Exercise prompt: An acceptable answer repeats exactly the line with "Screen dimensions: 1316x897" and each line after it through the end of the entries, and includes nothing else.

Collected data entries:
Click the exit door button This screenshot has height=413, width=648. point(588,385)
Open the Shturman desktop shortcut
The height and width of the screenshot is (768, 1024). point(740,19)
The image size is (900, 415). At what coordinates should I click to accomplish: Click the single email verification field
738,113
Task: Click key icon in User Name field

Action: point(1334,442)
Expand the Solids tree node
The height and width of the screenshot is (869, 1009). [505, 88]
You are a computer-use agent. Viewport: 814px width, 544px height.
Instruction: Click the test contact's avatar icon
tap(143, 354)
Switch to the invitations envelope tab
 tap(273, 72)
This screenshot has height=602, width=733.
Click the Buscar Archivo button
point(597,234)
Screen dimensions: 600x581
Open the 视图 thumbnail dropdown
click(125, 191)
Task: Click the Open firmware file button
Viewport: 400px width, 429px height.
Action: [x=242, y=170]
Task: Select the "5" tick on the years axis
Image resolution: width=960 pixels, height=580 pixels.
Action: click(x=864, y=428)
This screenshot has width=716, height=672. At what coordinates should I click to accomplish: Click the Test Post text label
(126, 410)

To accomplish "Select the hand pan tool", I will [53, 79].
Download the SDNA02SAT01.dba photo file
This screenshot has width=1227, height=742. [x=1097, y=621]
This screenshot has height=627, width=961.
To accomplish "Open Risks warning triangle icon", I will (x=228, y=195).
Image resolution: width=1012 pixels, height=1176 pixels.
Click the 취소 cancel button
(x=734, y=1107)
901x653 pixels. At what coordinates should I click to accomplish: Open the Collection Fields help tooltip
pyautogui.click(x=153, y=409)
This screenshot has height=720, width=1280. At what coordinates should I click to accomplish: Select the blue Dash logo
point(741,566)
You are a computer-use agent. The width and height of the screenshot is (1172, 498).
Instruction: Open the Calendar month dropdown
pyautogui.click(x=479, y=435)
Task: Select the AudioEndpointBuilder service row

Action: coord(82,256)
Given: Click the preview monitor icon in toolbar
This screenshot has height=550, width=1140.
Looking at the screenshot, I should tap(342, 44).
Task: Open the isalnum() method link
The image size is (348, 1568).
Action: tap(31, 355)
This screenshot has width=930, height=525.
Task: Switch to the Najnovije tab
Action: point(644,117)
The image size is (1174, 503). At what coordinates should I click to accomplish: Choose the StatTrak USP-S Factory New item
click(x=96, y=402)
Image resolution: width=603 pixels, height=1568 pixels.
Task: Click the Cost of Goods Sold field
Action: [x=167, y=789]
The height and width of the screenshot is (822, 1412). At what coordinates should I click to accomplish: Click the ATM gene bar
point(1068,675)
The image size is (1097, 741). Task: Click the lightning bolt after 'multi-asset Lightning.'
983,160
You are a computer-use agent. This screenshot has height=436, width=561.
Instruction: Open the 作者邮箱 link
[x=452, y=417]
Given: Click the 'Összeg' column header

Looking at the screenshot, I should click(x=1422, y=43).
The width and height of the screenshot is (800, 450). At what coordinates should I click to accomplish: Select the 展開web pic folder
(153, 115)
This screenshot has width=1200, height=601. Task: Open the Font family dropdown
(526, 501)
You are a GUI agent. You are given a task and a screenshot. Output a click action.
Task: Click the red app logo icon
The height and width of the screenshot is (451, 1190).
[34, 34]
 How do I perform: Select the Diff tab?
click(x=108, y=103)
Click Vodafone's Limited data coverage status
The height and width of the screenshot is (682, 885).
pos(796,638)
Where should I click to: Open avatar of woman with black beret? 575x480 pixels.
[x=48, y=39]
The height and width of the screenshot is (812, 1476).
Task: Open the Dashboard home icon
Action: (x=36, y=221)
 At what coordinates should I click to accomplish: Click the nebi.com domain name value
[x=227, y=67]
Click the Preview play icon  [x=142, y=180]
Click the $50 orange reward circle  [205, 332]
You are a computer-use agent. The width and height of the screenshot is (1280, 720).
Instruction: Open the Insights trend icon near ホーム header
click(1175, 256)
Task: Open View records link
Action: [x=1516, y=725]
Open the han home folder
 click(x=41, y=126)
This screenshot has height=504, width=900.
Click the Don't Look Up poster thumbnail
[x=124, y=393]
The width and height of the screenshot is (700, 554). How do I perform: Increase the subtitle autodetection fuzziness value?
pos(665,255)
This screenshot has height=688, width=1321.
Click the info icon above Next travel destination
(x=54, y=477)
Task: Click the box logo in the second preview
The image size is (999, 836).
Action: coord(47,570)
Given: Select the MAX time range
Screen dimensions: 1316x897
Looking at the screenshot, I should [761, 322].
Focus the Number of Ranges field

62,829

The answer:
Screen dimensions: 1316x897
Looking at the screenshot, I should [761, 322].
Focus the Number of Ranges field

62,829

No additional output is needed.